郭藥師回天乏術,拔刀自刎,為這場短暫而激烈的戰役劃上了句號。
硝煙散盡的戰場上,沈放與董才并肩而立。
半年多以前,西軍在滋水河岸伏擊斡離不的前鋒騎兵五千。
那時的西軍初露崢嶸,那時的自己躊躇滿志。
才過了數月,西軍已鐵血錚錚,褪去了青澀,更顯成熟。
諸軍將士沒有狂歡慶祝,都在戰場上逡巡,尋找傷兵,押送俘虜,打掃戰場。
董才,昔日的扶宋征虜大將軍,當時身處河對岸金軍營陣,如今在自己身邊。
“董將軍,待這里收拾齊整,諸將匯集論功定賞時,我薦你獨領一軍,與其他軍指揮使平級。”
董才謙遜的拱手應答:“沈太尉,董才這點微功不足以言道。”
“欸,你替西軍主力擋住了側翼,破壞了常勝軍的石炮陣地,這可不算微功。”
“那都是將士們用命,與我沒多大關系。”
沈放哈哈大笑:“你能這么快就使喚將士們聽你指揮,這就是為將之本。我西軍不會浪費一個有潛質的將才。你也說了,稍稍發力便立下大功,若是盡全力,那還了得。”

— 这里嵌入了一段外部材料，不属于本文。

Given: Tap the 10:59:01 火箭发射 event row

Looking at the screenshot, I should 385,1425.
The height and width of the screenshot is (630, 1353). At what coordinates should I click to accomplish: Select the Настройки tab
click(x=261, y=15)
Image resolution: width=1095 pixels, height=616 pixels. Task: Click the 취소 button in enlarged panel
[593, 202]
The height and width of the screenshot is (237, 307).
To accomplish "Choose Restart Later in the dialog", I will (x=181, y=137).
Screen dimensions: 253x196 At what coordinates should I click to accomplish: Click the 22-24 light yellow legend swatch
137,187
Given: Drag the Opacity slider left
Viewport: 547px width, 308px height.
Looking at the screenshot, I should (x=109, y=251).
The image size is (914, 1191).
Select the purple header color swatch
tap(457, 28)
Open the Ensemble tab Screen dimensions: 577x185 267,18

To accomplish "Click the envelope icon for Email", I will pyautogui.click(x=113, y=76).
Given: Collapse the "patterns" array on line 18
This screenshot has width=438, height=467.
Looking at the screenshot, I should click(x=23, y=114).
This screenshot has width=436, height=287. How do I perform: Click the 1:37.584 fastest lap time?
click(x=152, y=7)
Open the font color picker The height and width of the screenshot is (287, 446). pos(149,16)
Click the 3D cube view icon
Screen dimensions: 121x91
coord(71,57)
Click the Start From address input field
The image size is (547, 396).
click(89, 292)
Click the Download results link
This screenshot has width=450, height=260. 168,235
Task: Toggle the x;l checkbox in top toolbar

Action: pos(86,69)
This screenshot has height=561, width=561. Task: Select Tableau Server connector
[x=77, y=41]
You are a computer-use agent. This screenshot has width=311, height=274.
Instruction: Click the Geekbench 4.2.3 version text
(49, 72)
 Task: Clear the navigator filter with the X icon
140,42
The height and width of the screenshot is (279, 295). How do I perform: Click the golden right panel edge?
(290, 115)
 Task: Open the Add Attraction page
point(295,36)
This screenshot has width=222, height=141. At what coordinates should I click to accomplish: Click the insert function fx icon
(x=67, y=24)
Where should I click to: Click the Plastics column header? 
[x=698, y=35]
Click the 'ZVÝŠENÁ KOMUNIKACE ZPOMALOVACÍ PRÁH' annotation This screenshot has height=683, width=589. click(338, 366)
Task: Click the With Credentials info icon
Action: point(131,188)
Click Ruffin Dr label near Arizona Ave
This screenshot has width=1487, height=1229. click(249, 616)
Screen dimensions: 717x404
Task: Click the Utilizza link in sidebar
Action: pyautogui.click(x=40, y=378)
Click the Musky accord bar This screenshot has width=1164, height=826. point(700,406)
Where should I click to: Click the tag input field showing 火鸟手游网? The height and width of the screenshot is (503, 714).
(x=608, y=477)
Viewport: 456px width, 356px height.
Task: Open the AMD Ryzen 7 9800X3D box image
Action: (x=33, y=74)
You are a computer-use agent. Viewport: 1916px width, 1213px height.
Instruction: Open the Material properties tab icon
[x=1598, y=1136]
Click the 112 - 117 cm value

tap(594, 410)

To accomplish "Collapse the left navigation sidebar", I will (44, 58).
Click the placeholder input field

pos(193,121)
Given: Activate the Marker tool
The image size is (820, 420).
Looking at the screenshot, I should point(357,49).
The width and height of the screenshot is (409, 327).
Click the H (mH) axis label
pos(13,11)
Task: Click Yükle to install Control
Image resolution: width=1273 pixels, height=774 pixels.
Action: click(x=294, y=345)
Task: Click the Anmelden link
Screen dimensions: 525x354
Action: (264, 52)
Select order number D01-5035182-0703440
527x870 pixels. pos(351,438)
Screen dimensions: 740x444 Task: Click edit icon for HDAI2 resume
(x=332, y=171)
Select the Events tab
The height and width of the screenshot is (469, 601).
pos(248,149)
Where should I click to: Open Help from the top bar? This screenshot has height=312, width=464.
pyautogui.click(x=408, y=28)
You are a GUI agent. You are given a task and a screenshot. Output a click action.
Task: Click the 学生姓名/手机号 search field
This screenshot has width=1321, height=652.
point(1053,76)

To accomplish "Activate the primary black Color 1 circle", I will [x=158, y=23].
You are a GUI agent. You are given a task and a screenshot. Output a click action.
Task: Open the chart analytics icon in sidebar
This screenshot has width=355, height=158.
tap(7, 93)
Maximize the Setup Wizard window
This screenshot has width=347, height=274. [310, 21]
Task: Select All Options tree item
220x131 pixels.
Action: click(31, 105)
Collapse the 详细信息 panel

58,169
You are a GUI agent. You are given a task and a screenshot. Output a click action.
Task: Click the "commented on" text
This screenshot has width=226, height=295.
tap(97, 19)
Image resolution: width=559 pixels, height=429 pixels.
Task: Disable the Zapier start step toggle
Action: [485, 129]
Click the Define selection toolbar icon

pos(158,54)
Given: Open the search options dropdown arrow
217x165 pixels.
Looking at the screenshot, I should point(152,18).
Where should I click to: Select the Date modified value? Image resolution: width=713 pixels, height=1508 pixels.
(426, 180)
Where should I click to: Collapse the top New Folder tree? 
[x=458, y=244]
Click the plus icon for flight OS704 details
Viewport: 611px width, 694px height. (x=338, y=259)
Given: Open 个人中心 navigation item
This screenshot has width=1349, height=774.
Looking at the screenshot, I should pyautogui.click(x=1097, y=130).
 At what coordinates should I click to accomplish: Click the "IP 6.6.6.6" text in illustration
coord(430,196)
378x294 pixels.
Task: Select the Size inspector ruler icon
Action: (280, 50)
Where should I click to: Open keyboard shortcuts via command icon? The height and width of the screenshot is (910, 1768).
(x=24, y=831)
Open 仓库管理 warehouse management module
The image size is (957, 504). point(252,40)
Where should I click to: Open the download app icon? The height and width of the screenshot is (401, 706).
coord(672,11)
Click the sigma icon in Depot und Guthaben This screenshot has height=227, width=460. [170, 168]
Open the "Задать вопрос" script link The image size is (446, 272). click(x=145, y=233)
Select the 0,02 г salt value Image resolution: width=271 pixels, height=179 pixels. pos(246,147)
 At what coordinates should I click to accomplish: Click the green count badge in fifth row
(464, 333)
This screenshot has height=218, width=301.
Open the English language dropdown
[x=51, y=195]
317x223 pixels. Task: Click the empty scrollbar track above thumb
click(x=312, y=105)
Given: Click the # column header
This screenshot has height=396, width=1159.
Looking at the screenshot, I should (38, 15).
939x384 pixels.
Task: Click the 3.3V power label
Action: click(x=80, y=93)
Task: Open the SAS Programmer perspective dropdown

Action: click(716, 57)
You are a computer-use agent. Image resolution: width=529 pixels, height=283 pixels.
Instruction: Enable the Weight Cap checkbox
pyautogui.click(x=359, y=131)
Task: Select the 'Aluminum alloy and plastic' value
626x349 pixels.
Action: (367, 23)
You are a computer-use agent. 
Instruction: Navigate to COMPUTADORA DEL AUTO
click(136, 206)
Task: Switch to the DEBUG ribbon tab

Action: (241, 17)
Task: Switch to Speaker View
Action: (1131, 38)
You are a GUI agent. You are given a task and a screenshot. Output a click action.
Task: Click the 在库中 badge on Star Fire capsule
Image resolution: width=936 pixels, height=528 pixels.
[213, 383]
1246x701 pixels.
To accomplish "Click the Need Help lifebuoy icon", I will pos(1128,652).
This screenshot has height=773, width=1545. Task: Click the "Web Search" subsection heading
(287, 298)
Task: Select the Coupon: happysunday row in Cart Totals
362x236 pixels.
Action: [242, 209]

董才還想爭辯,卻被沈放抬手制止:“董將軍,你也看到了,將士們死傷極重,雖說打了勝仗,可河間府的完顏阇母幾乎毫發未損,南邊的斡離不、兀術定然不會善罷甘休。我正是用人之際,你曾領十萬大軍勇抗遼人,幫幫我?”
董才一愣,沒想到沈放會用上“幫幫我”這個詞措。
這是男人之間的信賴,完全突破了上下層級的身份差異。
沈放滿臉期待的凝視著董才,等著董才的回復。
董才大為感動,哽咽道:“沈太尉不嫌棄我這罪人之身,董才已是感激不盡。既得太尉信賴,董才愿肝腦涂地,死而后已。”
沈放雙手扶住董才的肩膀,情深意切道:“你我同為負天抗命之人,昔日你事未成,乃運數未到,今日我兄弟倆合力,創它個驚天偉業,可好?”
董才驚詫的與沈放的眼神對應上,沈放的眼里傾注了真誠、期待與沉穩,大度。
“太尉的胸懷,董才不敢比擬,但凡太尉所指,董才赴湯蹈火,在所不辭。”
“不,我不是要你表忠心,我三百廂兵起兵,為的是打破這不公不義的世道。朝廷懦弱無能,令百姓流離失所,如今正是敢教日月換新天的絕好時機。你若傾力助我,西軍力量將倍增,成事幾率更大。”
沈放為何如此信賴一個三姓家奴,是他看見了人心。
大丈夫能屈能伸,董才成階下之囚,能放低身姿,甘當小兵。
沈放令傅彪暗中觀察董才的一舉一動,此人確實有重頭再來的決心與行動。
此役,他與訓練營新兵、湯陰縣朱家子弟兵埋伏城東,截下了郭藥師騎兵的偷襲,更是獨領一軍,沖入常勝軍投石車陣,斬盡敵炮手。
試想,一個億萬富豪淪落為街頭苦力,依然能精神抖擻,從底層重新開始,那他依然是能成事之大才。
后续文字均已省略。